ISBN: 978-0-37417-642-6
Tore Linné Eriksen
Oslo Metropolitan University
Frantz Fanon’s life was short; he died of cancer in 1961 at 36. But even in a short life, it is possible to fill many roles, as several new biographies show us. The most ambitious and extensive is The Rebel’s Clinic by Adam Shatz, the New York editor for the London Review of Books and a specialist in France’s intellectual and colonial history. His main novel insight is the indissoluble tie between the psychiatrist and the revolutionary activist in the Algerian liberation. With new sources, including conversations with colleagues and comrades still alive, Shatz also gets closer to a private sphere that has previously been little known.
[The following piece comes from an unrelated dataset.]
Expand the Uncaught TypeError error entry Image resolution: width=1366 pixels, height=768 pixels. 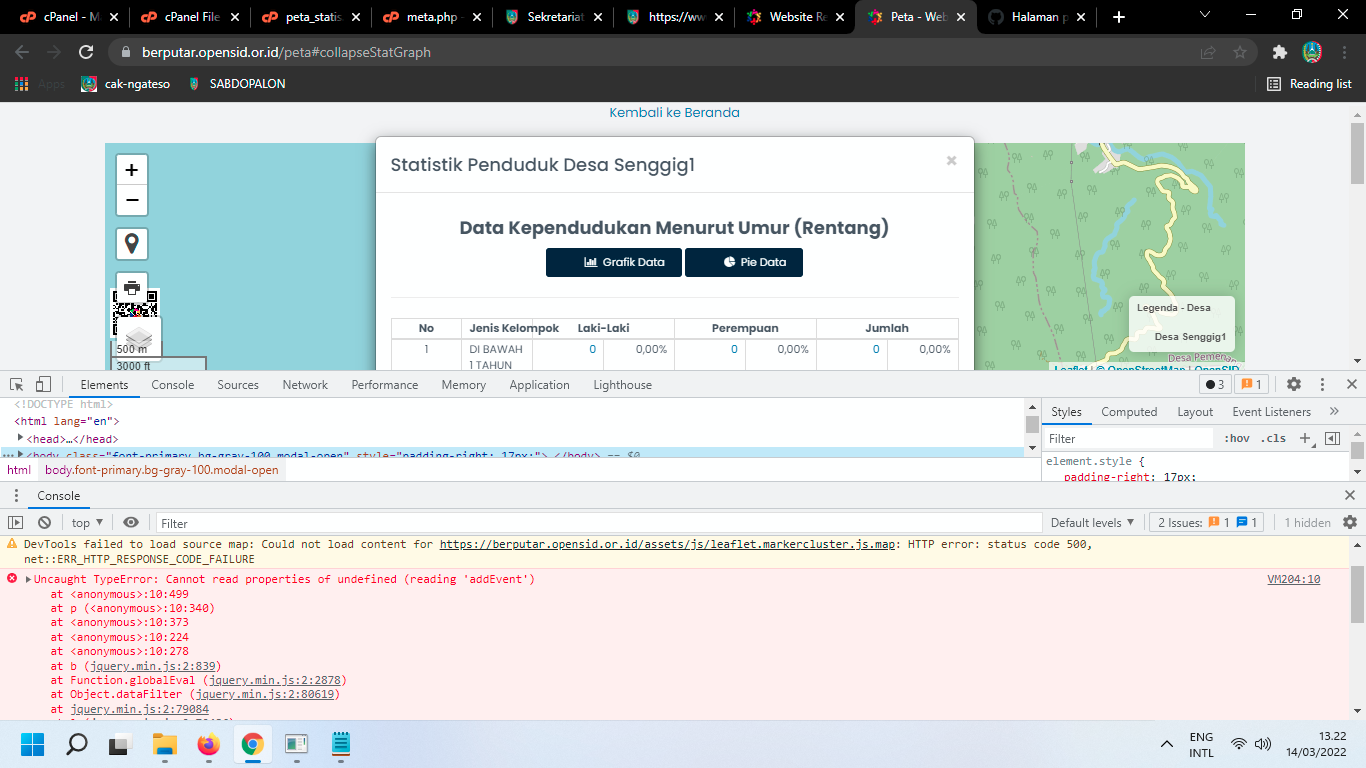coord(26,579)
Particularly interesting are his sophisticated examinations of Fanon’s most central works, especially his close reading of The Wretched of the Earth. Without denying the book’s importance as an analysis of colonialism as a system of violence and a prophetic voice against neocolonialism, he warns against uncritical canonization. Even if Fanon regards armed struggle as a last resort and argues that it can offer the oppressed a way out of fatalism and internalized inferiority, Shatz shows that at the same time he explicitly rejects hatred, spontaneous violence, and personal revenge, emphasizing that disciplined and strategic struggle under political leadership is the only democratic alternative. He also points out that as a psychiatrist Fanon was aware of the human suffering and the costs violence has for participants both in the French army and in the liberation struggle. In Shatz’ words, Fanon is more a diagnostician of violence than an apologist and is far more nuanced and ambivalent than the caricature found in Jean Paul Sartre’s well-known preface.